Morse's advice: "You're paying too much, so don't do it."
"Take your hotels off of the OTAs," he said. "We have. Our TWA Hotel [at New York's JFK Airport] is not on the OTAs whatsoever. The only way to book it is by going to TWAhotel.com. We don't even have a call center.
"And here's the revelation ... when you buy an airline ticket, you pay in full. That's what we do with the TWA Hotel. If you want to stay with us, you pay; and if you want to change the reservation, we charge you a $10 modification or cancellation fee."
Spending on OTAs often falls under search-engine marketing, which Morse considers "a total waste of money and a fraud perpetrated on society."
Morse cited as an example Airbnb CEO Brian Chesky, who according to the story was approached by the company's board of directors at the height of the COVID-19 pandemic in March 2020 and told to cut spending on search-engine marketing from $900 million per year to zero overnight.

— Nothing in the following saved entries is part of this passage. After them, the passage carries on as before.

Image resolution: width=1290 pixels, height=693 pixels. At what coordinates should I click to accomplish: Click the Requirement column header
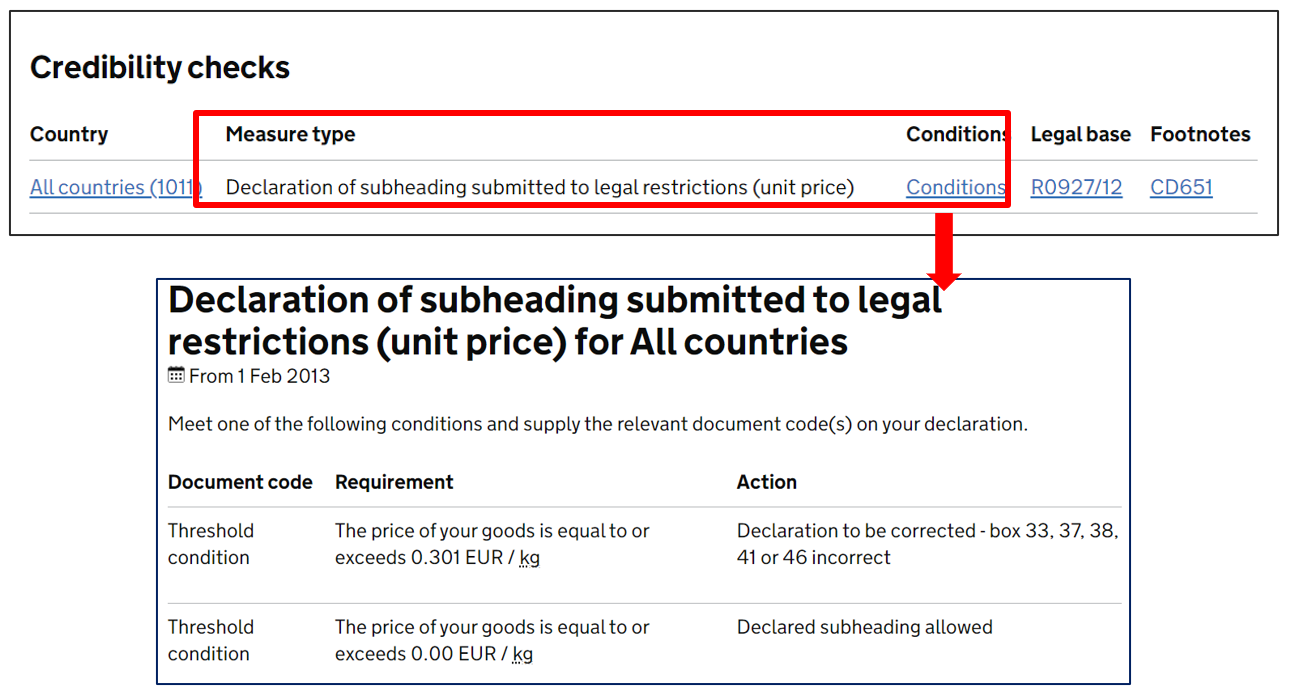coord(394,482)
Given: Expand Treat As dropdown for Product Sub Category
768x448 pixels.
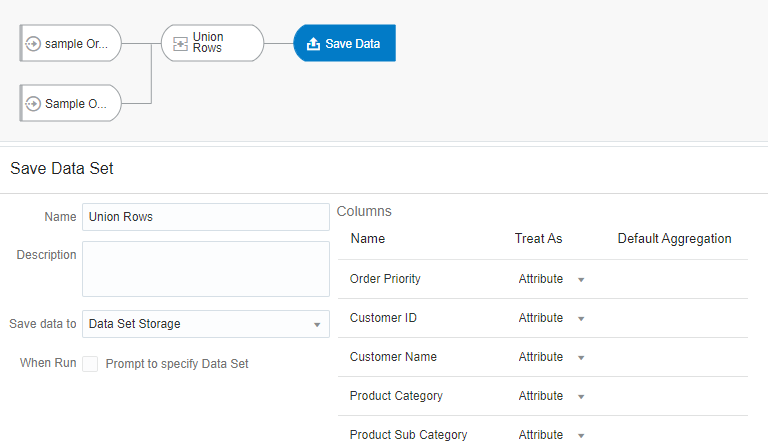Looking at the screenshot, I should pos(580,436).
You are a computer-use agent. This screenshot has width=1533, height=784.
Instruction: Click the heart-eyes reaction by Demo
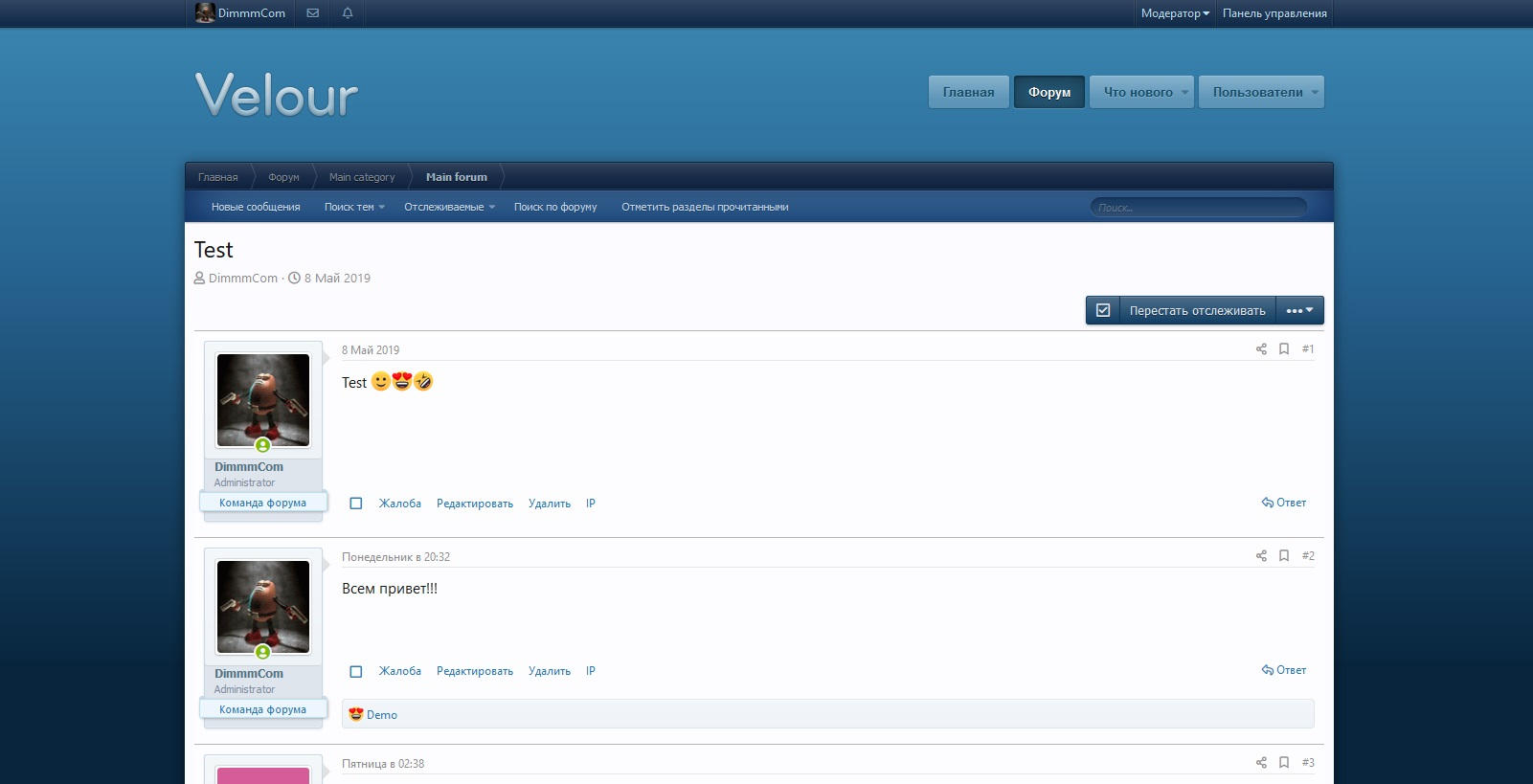coord(356,715)
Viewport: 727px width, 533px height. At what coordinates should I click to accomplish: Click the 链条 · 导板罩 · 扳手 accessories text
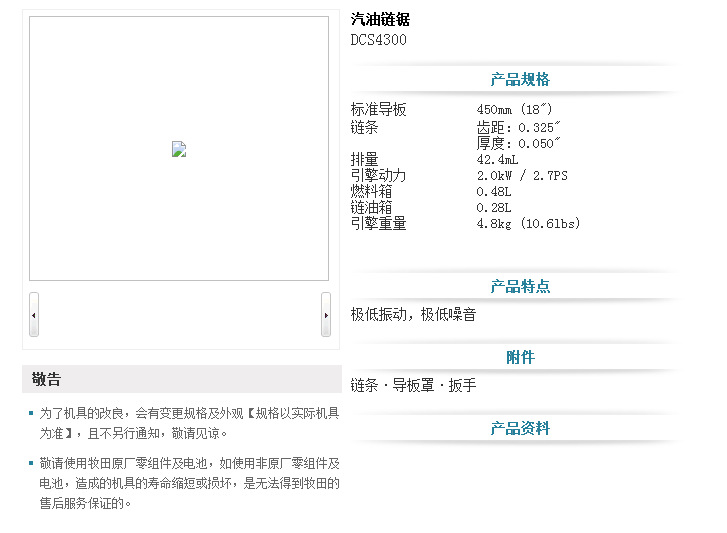point(413,386)
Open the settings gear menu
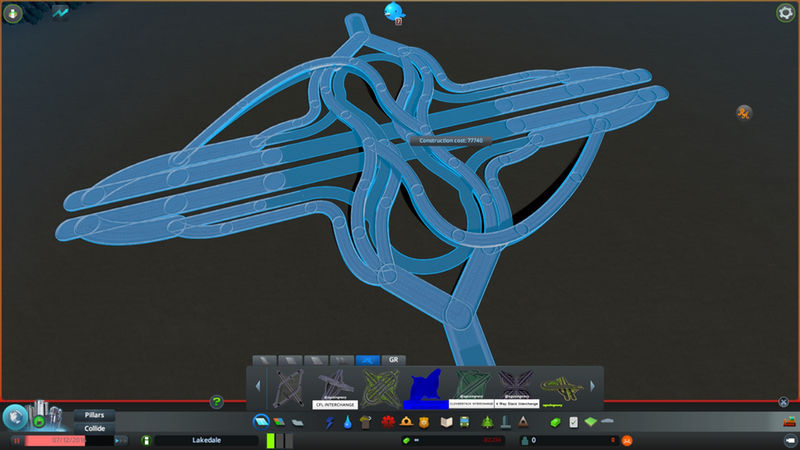This screenshot has width=800, height=450. point(785,13)
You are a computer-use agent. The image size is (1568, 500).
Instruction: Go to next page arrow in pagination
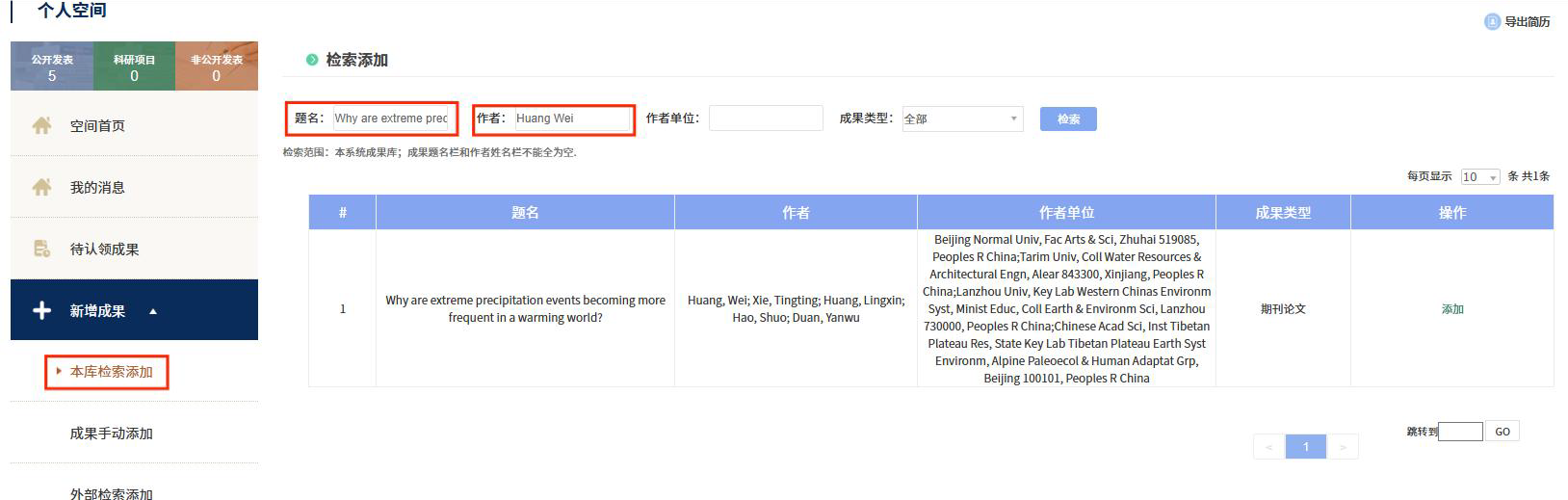1343,447
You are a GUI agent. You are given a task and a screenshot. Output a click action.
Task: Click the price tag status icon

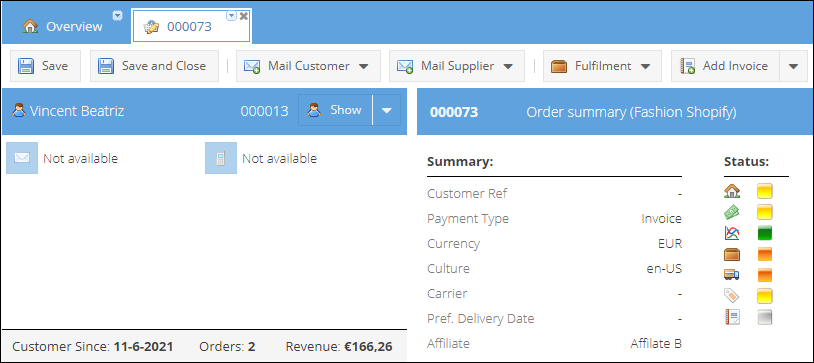731,296
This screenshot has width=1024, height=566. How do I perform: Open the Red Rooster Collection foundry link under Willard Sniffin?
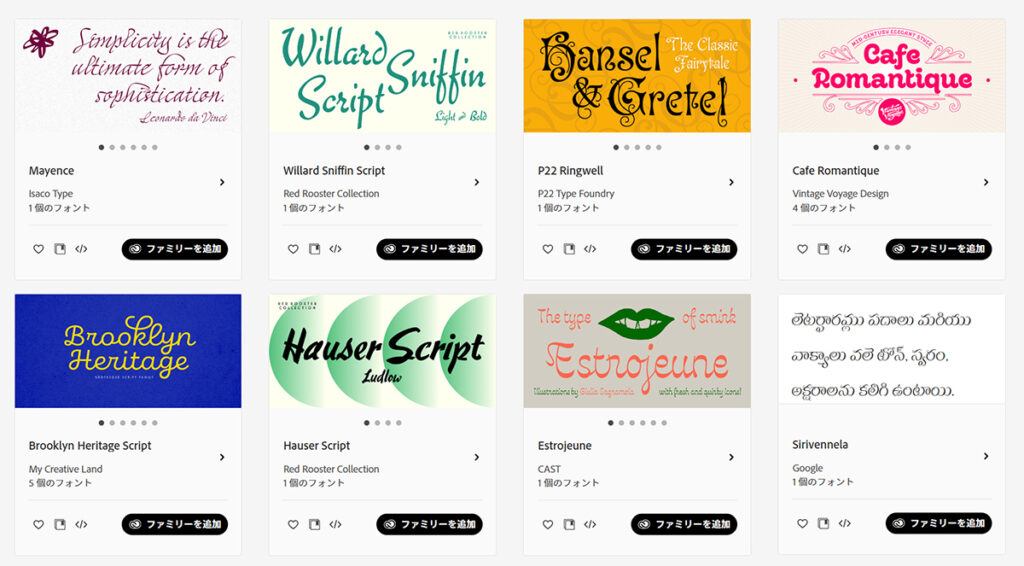click(x=331, y=193)
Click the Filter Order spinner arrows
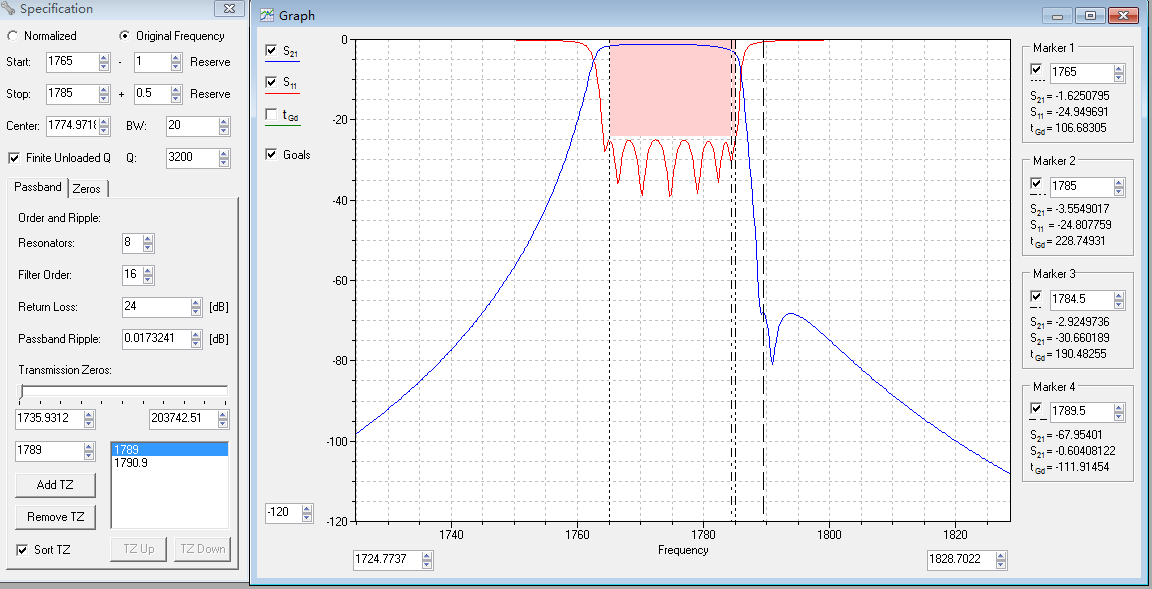 [x=148, y=275]
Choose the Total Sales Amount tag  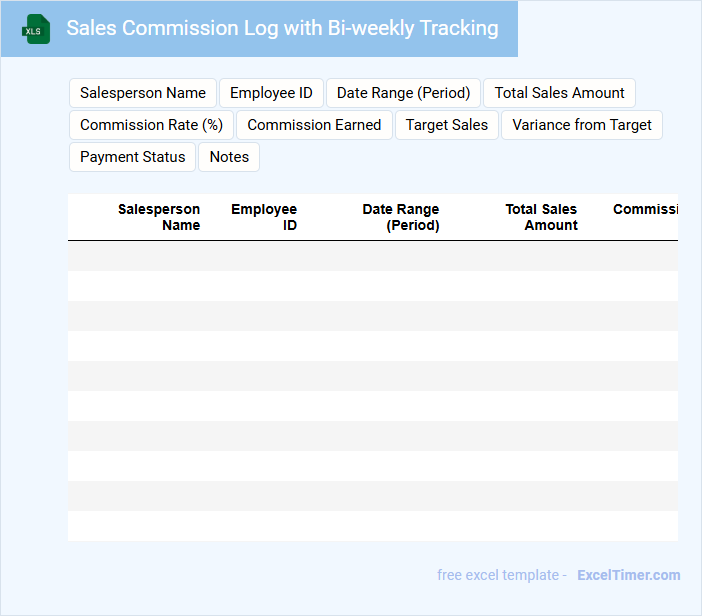tap(559, 93)
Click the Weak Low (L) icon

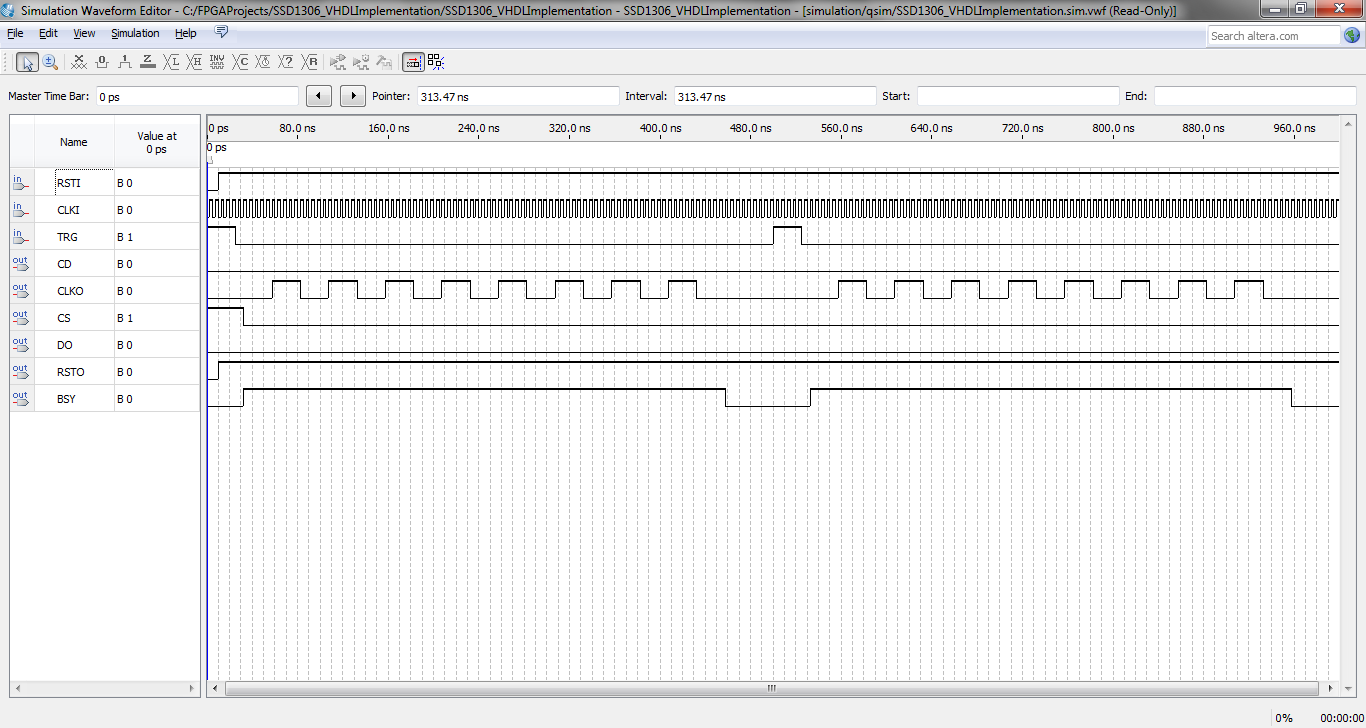pos(172,62)
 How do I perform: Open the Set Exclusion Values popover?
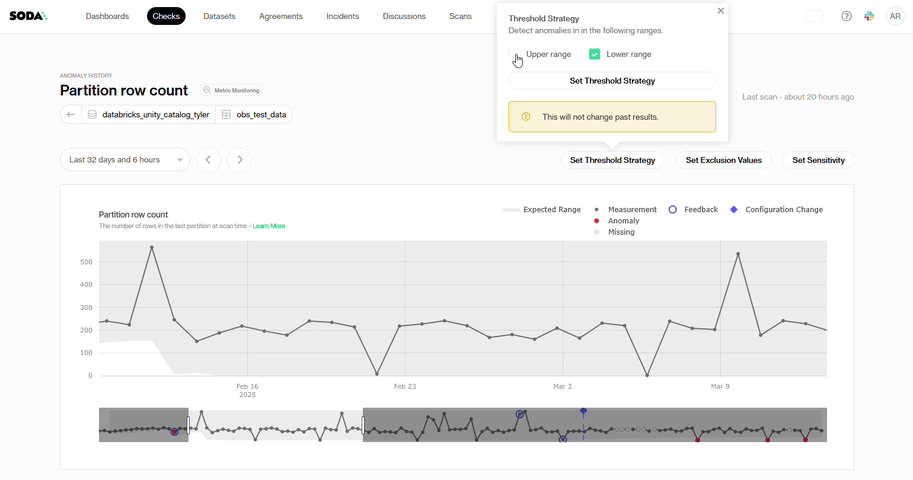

"This was to conserve cash. It was a situation that came out of necessity. But what they found was their volume did not change by more than 5%. They had 95% of their existing business," he said. "You don't need to spend the money. The consultants, they just want to line their own pockets with 15% — or the vigorish, as they say. So stop wasting the money."
Meanwhile, hotel owners shouldn't be shy about investing in smart technology that makes their business more efficient, Morse said.
MCR invested in a property management system that he said is "the best out there."
"You could go to 10 years of technical college and still not be able to use some of the PMS programs that our industry uses. So we saw a PMS that we liked and we bought it," he said. "My favorite part ... see this button on the right, the green one that says 'check in.' You know what it does? It checks somebody in. Try finding that button in any other PMS that you use."